# FRAGMENTO SELECCIONADO
==================================================

Pero la Constitución exige que sean ejercidos de manera pacífica. Lo cual significa -no sería necesario repetirlo, pero hay quienes no lo entienden- que el derecho a la protesta no comprende la violencia y que, a la luz de nuestro ordenamiento, no puede ser invocado para delinquir. La protesta no legitima la violencia, ni el delito. So pretexto de ella, por justos y encomiables que sean los motivos, no es válido atentar contra la vida o la integridad de las personas, alterar el orden público, destruir los bienes públicos o privados, ni agredir a las autoridades.

El Estado, por su parte, ha de garantizar que quienes protestan pacíficamente puedan hacerlo, y, a la vez, debe evitar y contrarrestar acciones violentas o hechos punibles que tengan lugar so pretexto del derecho. Y, claro está, quienes incurren en tales conductas deben ser capturados, llevados ante la autoridad judicial, procesados y sancionados.

Según la Constitución (artículo 218), la Policía nacional, como cuerpo armado permanente de naturaleza civil, tiene como fin primordial “el mantenimiento de las condiciones necesarias para el ejercicio de los derechos y libertades públicas”, y le corresponde “asegurar que los habitantes de Colombia convivan en paz”.

El presidente de la República tiene a su cargo (art. 189-4) conservar en todo el territorio el orden público y restablecerlo donde fuere turbado, y los alcaldes -quienes son la primera autoridad de policía en sus respectivos municipios o distritos- tienen sobre sus hombros la primordial tarea de conservar el orden público en su jurisdicción (art. 315 de la Carta).

==================================================

# TAREAS PROPUESTAS
a) Según el fragmento sobre el derecho a la protesta, ¿cuál es el fin primordial de la Policía nacional de acuerdo con el artículo 218 de la Constitución?
b) Retoma el texto sobre el derecho a la protesta y sigue escribiéndolo a partir de su última oración.
Los ítems no intervienen en nada de esto.

==================================================

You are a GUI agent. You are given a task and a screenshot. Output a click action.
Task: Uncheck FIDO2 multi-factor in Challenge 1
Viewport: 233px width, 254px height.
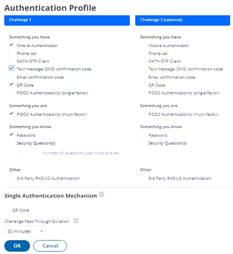click(11, 114)
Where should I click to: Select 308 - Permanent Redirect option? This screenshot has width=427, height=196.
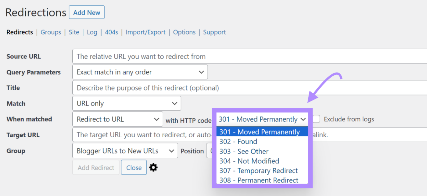259,180
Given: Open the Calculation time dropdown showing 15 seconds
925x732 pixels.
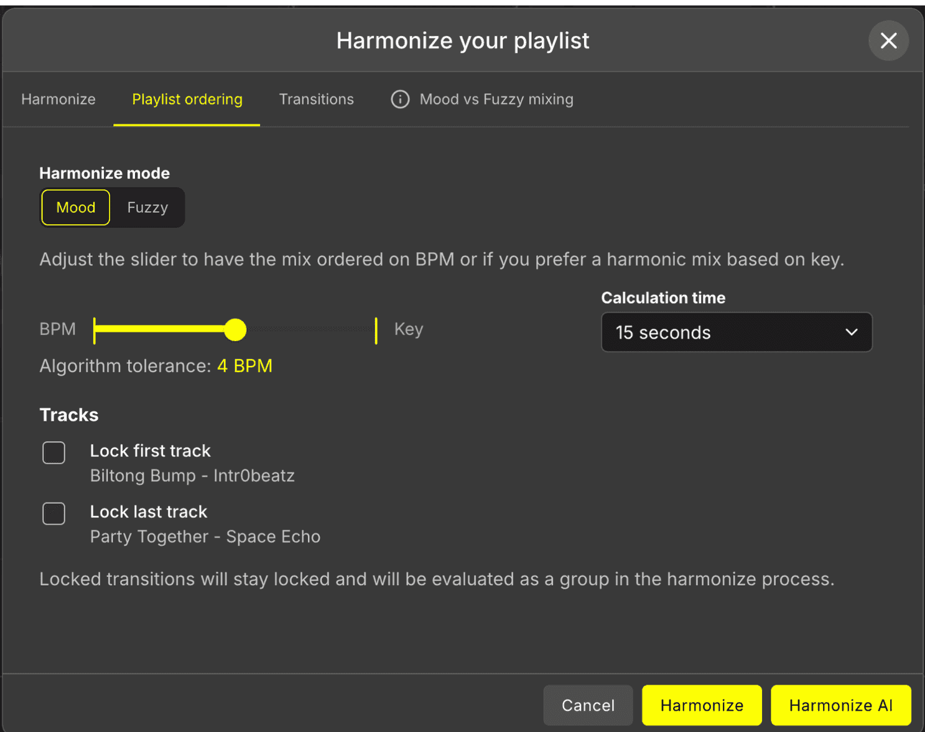Looking at the screenshot, I should click(737, 332).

==================================================

# TAREAS RESUELTAS
a) El mantenimiento de las condiciones necesarias para el ejercicio de los derechos y libertades públicas.

b)
En estos días, particularmente en Bogotá -aunque también ocurre en otras ciudades- se han visto hechos insólitos, a ciencia y paciencia de las autoridades. Así, invocando un supuesto derecho al aborto, grupos de mujeres enmascaradas intentan incendiar la Catedral de Bogotá; indígenas, protestando por incumplimientos del Gobierno distrital, casi matan a golpes a varios policías, entre ellos a una joven agente; por desacuerdos con actuaciones de la Fiscalía, grupos violentos atacan su sede en Bogotá.

El caso más reciente: una jovencita de 17 años es atacada sexualmente en una estación de Transmilenio -hecho abominable que ha debido dar lugar a la captura y judicialización del criminal-. Como respuesta, grupos de mujeres encapuchadas protestan con violencia y destruyen vehículos y estaciones del servicio público de transporte, causando daño al patrimonio de la ciudad y perjudicando a miles de personas.

No podemos normalizar la violencia como forma de protesta. Los derechos no se invocan mediante el delito.